WHAT TO WORK ON => Retype each of the records below exactly, keeping every character, line break, and blank line unchanged.

STORED ROWS =>
******
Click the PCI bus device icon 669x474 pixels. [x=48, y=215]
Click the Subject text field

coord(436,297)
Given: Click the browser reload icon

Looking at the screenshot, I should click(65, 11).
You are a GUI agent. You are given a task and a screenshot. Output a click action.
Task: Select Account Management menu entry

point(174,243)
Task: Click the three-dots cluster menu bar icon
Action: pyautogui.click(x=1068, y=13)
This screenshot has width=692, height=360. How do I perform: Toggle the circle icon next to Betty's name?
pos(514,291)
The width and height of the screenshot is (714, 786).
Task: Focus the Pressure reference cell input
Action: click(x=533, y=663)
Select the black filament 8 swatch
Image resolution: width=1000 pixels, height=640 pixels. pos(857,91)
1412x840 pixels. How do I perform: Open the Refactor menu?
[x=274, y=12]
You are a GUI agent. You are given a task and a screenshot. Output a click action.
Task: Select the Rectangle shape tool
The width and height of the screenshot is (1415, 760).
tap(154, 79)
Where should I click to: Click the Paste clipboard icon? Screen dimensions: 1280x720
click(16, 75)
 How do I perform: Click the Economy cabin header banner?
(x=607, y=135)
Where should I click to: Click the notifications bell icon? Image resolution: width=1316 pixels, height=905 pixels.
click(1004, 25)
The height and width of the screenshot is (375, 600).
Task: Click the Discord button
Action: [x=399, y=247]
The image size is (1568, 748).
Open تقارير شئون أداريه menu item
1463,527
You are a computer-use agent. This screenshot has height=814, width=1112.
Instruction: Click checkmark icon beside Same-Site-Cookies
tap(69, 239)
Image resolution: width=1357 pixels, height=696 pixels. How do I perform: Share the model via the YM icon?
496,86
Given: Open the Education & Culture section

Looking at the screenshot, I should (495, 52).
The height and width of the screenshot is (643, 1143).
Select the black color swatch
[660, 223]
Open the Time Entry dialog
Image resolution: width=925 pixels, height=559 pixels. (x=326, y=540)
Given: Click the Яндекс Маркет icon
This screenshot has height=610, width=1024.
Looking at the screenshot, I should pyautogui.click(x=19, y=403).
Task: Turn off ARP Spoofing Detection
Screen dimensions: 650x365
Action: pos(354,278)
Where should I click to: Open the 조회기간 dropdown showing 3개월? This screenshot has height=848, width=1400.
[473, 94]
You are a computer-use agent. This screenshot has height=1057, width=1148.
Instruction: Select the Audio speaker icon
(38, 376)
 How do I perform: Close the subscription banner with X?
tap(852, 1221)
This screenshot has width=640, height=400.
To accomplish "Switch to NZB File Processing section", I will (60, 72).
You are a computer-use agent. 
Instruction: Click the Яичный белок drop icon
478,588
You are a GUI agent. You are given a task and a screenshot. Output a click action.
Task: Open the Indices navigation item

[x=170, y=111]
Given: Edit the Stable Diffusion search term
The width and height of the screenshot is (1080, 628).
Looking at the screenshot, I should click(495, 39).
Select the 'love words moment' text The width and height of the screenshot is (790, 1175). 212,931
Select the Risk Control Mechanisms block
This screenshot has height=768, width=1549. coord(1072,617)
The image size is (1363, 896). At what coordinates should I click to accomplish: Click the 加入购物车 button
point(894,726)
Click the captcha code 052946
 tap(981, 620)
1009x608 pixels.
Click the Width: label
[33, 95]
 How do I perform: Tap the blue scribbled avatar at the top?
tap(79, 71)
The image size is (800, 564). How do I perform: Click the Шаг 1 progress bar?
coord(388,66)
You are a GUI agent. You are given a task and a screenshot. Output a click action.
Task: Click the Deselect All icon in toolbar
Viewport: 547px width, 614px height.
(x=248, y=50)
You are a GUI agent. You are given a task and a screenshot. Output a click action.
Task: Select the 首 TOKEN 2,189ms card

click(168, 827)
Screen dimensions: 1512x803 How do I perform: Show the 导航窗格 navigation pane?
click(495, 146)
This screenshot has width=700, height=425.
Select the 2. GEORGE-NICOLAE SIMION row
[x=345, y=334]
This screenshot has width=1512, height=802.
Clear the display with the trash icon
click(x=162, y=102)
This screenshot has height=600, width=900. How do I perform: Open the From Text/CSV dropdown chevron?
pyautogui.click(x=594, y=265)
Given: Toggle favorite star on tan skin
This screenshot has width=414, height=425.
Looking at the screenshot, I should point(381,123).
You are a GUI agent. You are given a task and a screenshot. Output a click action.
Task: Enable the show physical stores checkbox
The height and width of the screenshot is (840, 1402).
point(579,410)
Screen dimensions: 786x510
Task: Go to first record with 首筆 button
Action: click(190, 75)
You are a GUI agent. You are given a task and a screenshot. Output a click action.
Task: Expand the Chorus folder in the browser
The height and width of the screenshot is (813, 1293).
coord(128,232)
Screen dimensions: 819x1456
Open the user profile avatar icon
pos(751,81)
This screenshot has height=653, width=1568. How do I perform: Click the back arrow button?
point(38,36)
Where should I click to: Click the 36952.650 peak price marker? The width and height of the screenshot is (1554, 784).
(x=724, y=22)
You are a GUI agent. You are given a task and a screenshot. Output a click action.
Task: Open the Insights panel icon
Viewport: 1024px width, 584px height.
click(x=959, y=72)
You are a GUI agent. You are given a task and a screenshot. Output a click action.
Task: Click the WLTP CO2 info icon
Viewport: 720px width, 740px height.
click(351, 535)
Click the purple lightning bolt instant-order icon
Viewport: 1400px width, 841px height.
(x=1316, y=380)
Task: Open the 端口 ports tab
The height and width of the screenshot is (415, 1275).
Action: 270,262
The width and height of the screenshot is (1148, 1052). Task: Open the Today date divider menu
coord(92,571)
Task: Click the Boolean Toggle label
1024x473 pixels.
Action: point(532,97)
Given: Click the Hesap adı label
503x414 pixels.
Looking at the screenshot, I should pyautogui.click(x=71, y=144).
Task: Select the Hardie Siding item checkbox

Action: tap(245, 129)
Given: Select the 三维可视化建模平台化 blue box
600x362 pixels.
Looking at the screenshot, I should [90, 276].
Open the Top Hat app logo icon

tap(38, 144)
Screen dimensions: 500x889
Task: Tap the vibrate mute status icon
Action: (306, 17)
******
ANSWER IN FULL =>
Click the PCI bus device icon 669x474 pixels. [x=48, y=215]
Click the Subject text field

coord(436,297)
Given: Click the browser reload icon

Looking at the screenshot, I should click(65, 11).
You are a GUI agent. You are given a task and a screenshot. Output a click action.
Task: Select Account Management menu entry

point(174,243)
Task: Click the three-dots cluster menu bar icon
Action: pyautogui.click(x=1068, y=13)
This screenshot has width=692, height=360. How do I perform: Toggle the circle icon next to Betty's name?
pos(514,291)
The width and height of the screenshot is (714, 786).
Task: Focus the Pressure reference cell input
Action: click(x=533, y=663)
Select the black filament 8 swatch
Image resolution: width=1000 pixels, height=640 pixels. pos(857,91)
1412x840 pixels. How do I perform: Open the Refactor menu?
[x=274, y=12]
You are a GUI agent. You are given a task and a screenshot. Output a click action.
Task: Select the Rectangle shape tool
The width and height of the screenshot is (1415, 760).
tap(154, 79)
Where should I click to: Click the Paste clipboard icon? Screen dimensions: 1280x720
click(16, 75)
 How do I perform: Click the Economy cabin header banner?
(x=607, y=135)
Where should I click to: Click the notifications bell icon? Image resolution: width=1316 pixels, height=905 pixels.
click(1004, 25)
The height and width of the screenshot is (375, 600).
Task: Click the Discord button
Action: [x=399, y=247]
The image size is (1568, 748).
Open تقارير شئون أداريه menu item
1463,527
You are a computer-use agent. This screenshot has height=814, width=1112.
Instruction: Click checkmark icon beside Same-Site-Cookies
tap(69, 239)
Image resolution: width=1357 pixels, height=696 pixels. How do I perform: Share the model via the YM icon?
496,86
Given: Open the Education & Culture section

Looking at the screenshot, I should (495, 52).
The height and width of the screenshot is (643, 1143).
Select the black color swatch
[660, 223]
Open the Time Entry dialog
Image resolution: width=925 pixels, height=559 pixels. (x=326, y=540)
Given: Click the Яндекс Маркет icon
This screenshot has height=610, width=1024.
Looking at the screenshot, I should pyautogui.click(x=19, y=403).
Task: Turn off ARP Spoofing Detection
Screen dimensions: 650x365
Action: pos(354,278)
Where should I click to: Open the 조회기간 dropdown showing 3개월? This screenshot has height=848, width=1400.
[473, 94]
You are a computer-use agent. This screenshot has height=1057, width=1148.
Instruction: Select the Audio speaker icon
(38, 376)
 How do I perform: Close the subscription banner with X?
tap(852, 1221)
This screenshot has width=640, height=400.
To accomplish "Switch to NZB File Processing section", I will (60, 72).
You are a computer-use agent. 
Instruction: Click the Яичный белок drop icon
478,588
You are a GUI agent. You are given a task and a screenshot. Output a click action.
Task: Open the Indices navigation item

[x=170, y=111]
Given: Edit the Stable Diffusion search term
The width and height of the screenshot is (1080, 628).
Looking at the screenshot, I should click(495, 39).
Select the 'love words moment' text The width and height of the screenshot is (790, 1175). 212,931
Select the Risk Control Mechanisms block
This screenshot has height=768, width=1549. coord(1072,617)
The image size is (1363, 896). At what coordinates should I click to accomplish: Click the 加入购物车 button
point(894,726)
Click the captcha code 052946
 tap(981, 620)
1009x608 pixels.
Click the Width: label
[33, 95]
 How do I perform: Tap the blue scribbled avatar at the top?
tap(79, 71)
The image size is (800, 564). How do I perform: Click the Шаг 1 progress bar?
coord(388,66)
You are a GUI agent. You are given a task and a screenshot. Output a click action.
Task: Click the Deselect All icon in toolbar
Viewport: 547px width, 614px height.
(x=248, y=50)
You are a GUI agent. You are given a task and a screenshot. Output a click action.
Task: Select the 首 TOKEN 2,189ms card

click(168, 827)
Screen dimensions: 1512x803 How do I perform: Show the 导航窗格 navigation pane?
click(495, 146)
This screenshot has width=700, height=425.
Select the 2. GEORGE-NICOLAE SIMION row
[x=345, y=334]
This screenshot has width=1512, height=802.
Clear the display with the trash icon
click(x=162, y=102)
This screenshot has height=600, width=900. How do I perform: Open the From Text/CSV dropdown chevron?
pyautogui.click(x=594, y=265)
Given: Toggle favorite star on tan skin
This screenshot has width=414, height=425.
Looking at the screenshot, I should point(381,123).
You are a GUI agent. You are given a task and a screenshot. Output a click action.
Task: Enable the show physical stores checkbox
The height and width of the screenshot is (840, 1402).
point(579,410)
Screen dimensions: 786x510
Task: Go to first record with 首筆 button
Action: click(190, 75)
You are a GUI agent. You are given a task and a screenshot. Output a click action.
Task: Expand the Chorus folder in the browser
The height and width of the screenshot is (813, 1293).
coord(128,232)
Screen dimensions: 819x1456
Open the user profile avatar icon
pos(751,81)
This screenshot has height=653, width=1568. How do I perform: Click the back arrow button?
point(38,36)
Where should I click to: Click the 36952.650 peak price marker? The width and height of the screenshot is (1554, 784).
(x=724, y=22)
You are a GUI agent. You are given a task and a screenshot. Output a click action.
Task: Open the Insights panel icon
Viewport: 1024px width, 584px height.
click(x=959, y=72)
You are a GUI agent. You are given a task and a screenshot. Output a click action.
Task: Click the WLTP CO2 info icon
Viewport: 720px width, 740px height.
click(351, 535)
Click the purple lightning bolt instant-order icon
Viewport: 1400px width, 841px height.
(x=1316, y=380)
Task: Open the 端口 ports tab
The height and width of the screenshot is (415, 1275).
Action: 270,262
The width and height of the screenshot is (1148, 1052). Task: Open the Today date divider menu
coord(92,571)
Task: Click the Boolean Toggle label
1024x473 pixels.
Action: point(532,97)
Given: Click the Hesap adı label
503x414 pixels.
Looking at the screenshot, I should pyautogui.click(x=71, y=144).
Task: Select the Hardie Siding item checkbox

Action: tap(245, 129)
Given: Select the 三维可视化建模平台化 blue box
600x362 pixels.
Looking at the screenshot, I should [90, 276].
Open the Top Hat app logo icon

tap(38, 144)
Screen dimensions: 500x889
Task: Tap the vibrate mute status icon
Action: (306, 17)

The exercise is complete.